Sanità internazionale 13 giugno 2017

I bambini conoscono i volti già prima della nascita, lo studio inglese

Un nuovo studio condotto dai ricercatori dell’università inglese di Lancaster rivela che i bambini ancora nell’utero preferiscono guardare volti rispetto ad altre forme. Già da tempo si sa che i neonati sono attratti maggiormente dalle persone piuttosto che da altro, ma nessuno aveva mai tentato di capire in quale momento e perché nasca questa preferenza. […]

Un nuovo studio condotto dai ricercatori dell’università inglese di Lancaster rivela che i bambini ancora nell’utero preferiscono guardare volti rispetto ad altre forme. Già da tempo si sa che i neonati sono attratti maggiormente dalle persone piuttosto che da altro, ma nessuno aveva mai tentato di capire in quale momento e perché nasca questa preferenza. Grazie alla ricerca pubblicata su Current Biology, guidata dal professor Vincent Reid, sappiamo che si comincia ancora prima della nascita.

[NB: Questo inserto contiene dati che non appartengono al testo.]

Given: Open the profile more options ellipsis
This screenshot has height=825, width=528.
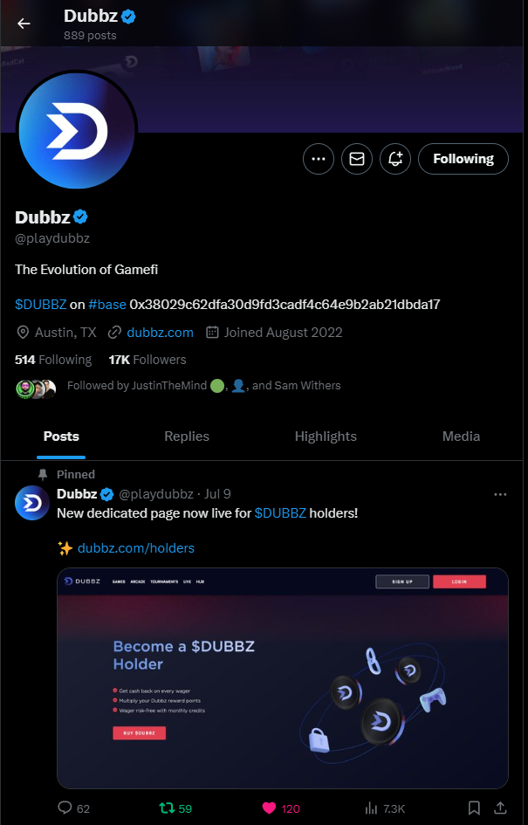Looking at the screenshot, I should 319,159.
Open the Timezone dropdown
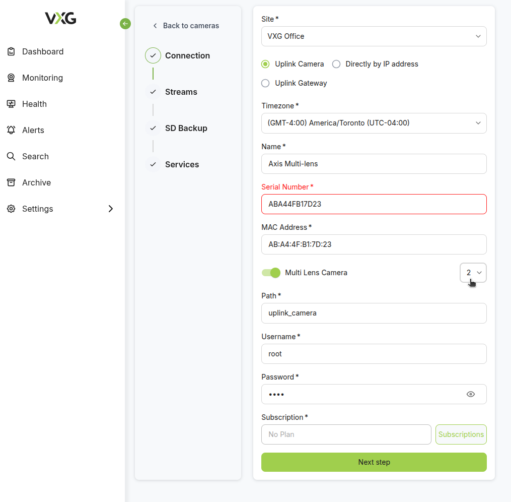The height and width of the screenshot is (502, 511). [374, 123]
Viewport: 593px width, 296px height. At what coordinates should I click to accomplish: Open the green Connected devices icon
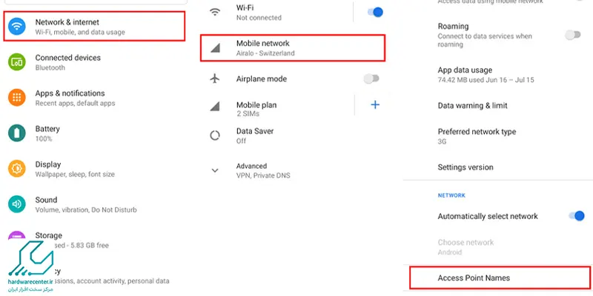click(x=16, y=62)
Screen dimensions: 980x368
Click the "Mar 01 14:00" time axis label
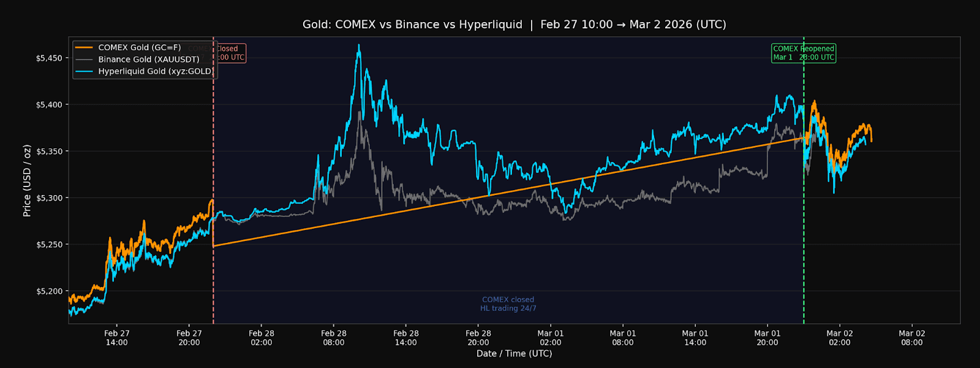695,338
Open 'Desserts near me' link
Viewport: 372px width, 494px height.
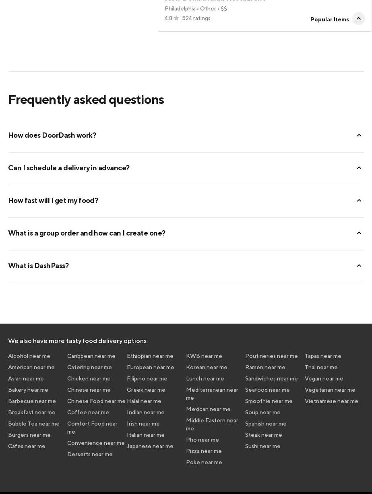(x=90, y=454)
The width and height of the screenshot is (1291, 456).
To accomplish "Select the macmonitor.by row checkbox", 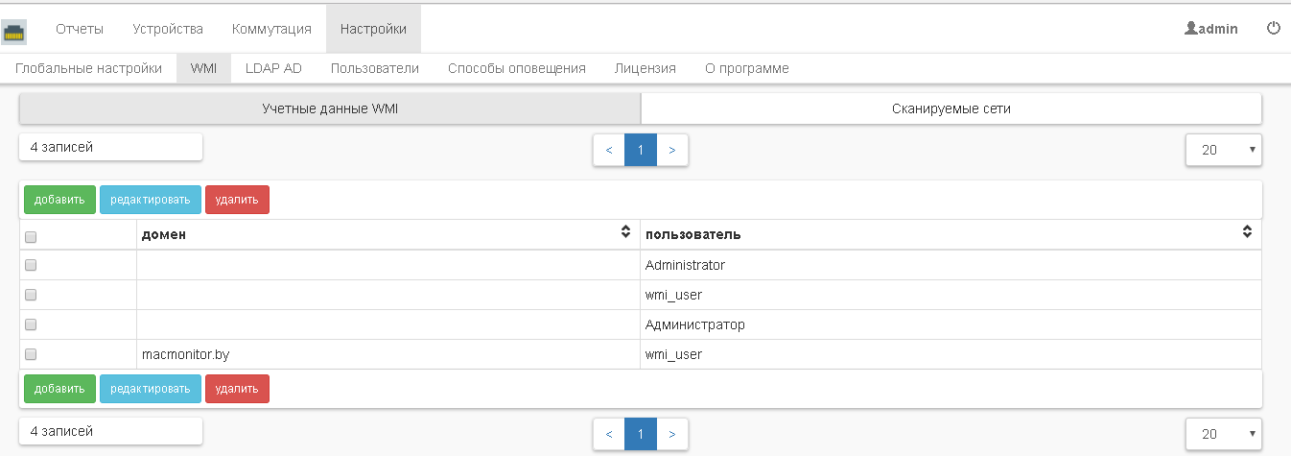I will (x=31, y=354).
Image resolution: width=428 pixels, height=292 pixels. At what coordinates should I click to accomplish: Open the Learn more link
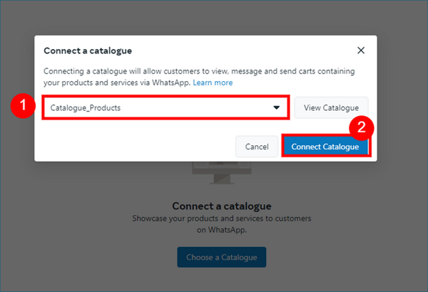tap(213, 83)
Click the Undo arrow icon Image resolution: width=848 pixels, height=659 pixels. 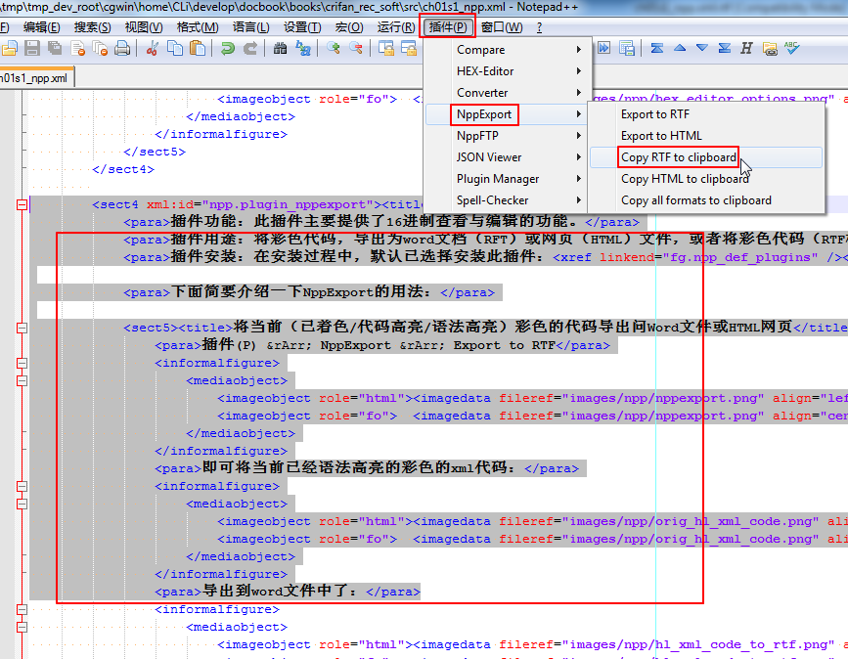pyautogui.click(x=228, y=48)
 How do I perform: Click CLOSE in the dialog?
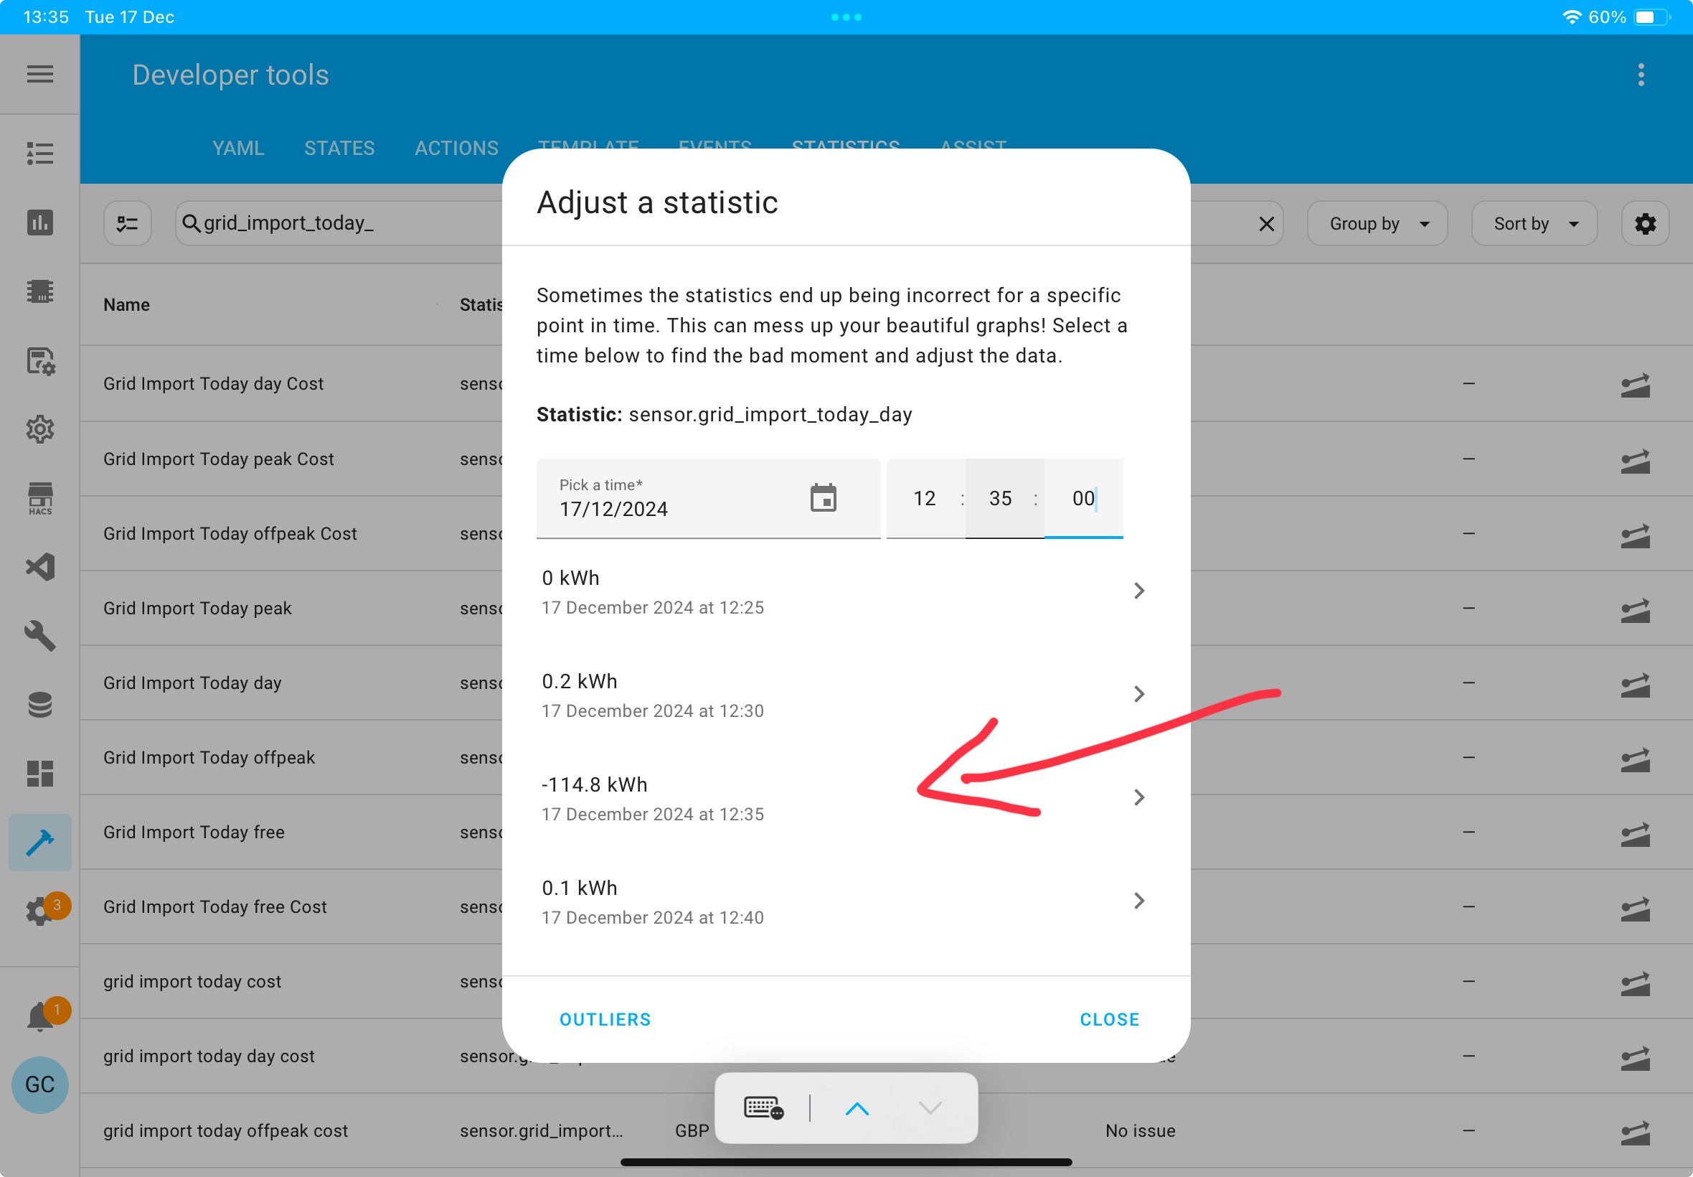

L’esperimento ha osservato il movimento della testa di 39 bambini, dalla 34esima settimana di gestazione in poi, quando venivano esposti a stimoli luminosi: in particolare, è stato osservato che quando venivano proiettati sulla pancia della mamma tre punti luminosi che componevano un triangolo con la base in alto, ricordando quindi la forma del volto, i bambini tendevano a seguire le luci; al contrario, se le luci erano proiettate al contrario, con il vertice del triangolo verso l’alto, il bimbo stava fermo. Lo stesso esperimento, condotto su neonati, ha ottenuto i medesimi risultati.

C’era la possibilità che il feto fosse attratto dalla novità della luce e che seguisse quindi qualunque conformazione luminosa, ma se fosse stato così la reazione alle diverse posizioni dei puntini sarebbe stata la stessa. La differenza rilevata, invece, dimostra come la preferenza per le persone nasca nell’utero materno, dando vita a una sorta di imprinting simile a quello dei pulcini con la propria mamma.

La scoperta, condotta grazie ad avanzate ecografie in 4D, ha inoltre evidenziato che all’interno dell’utero c’è molta più luce di quanto si pensasse.

La prossima fase dell’esperimento sarà capire se prima della nascita i bambini abbiano già la capacità di identificare numeri e quantità: «Esplorare il passaggio dal feto al neonato è veramente stimolante», ha dichiarato il Professor Reid commentando le sue scoperte.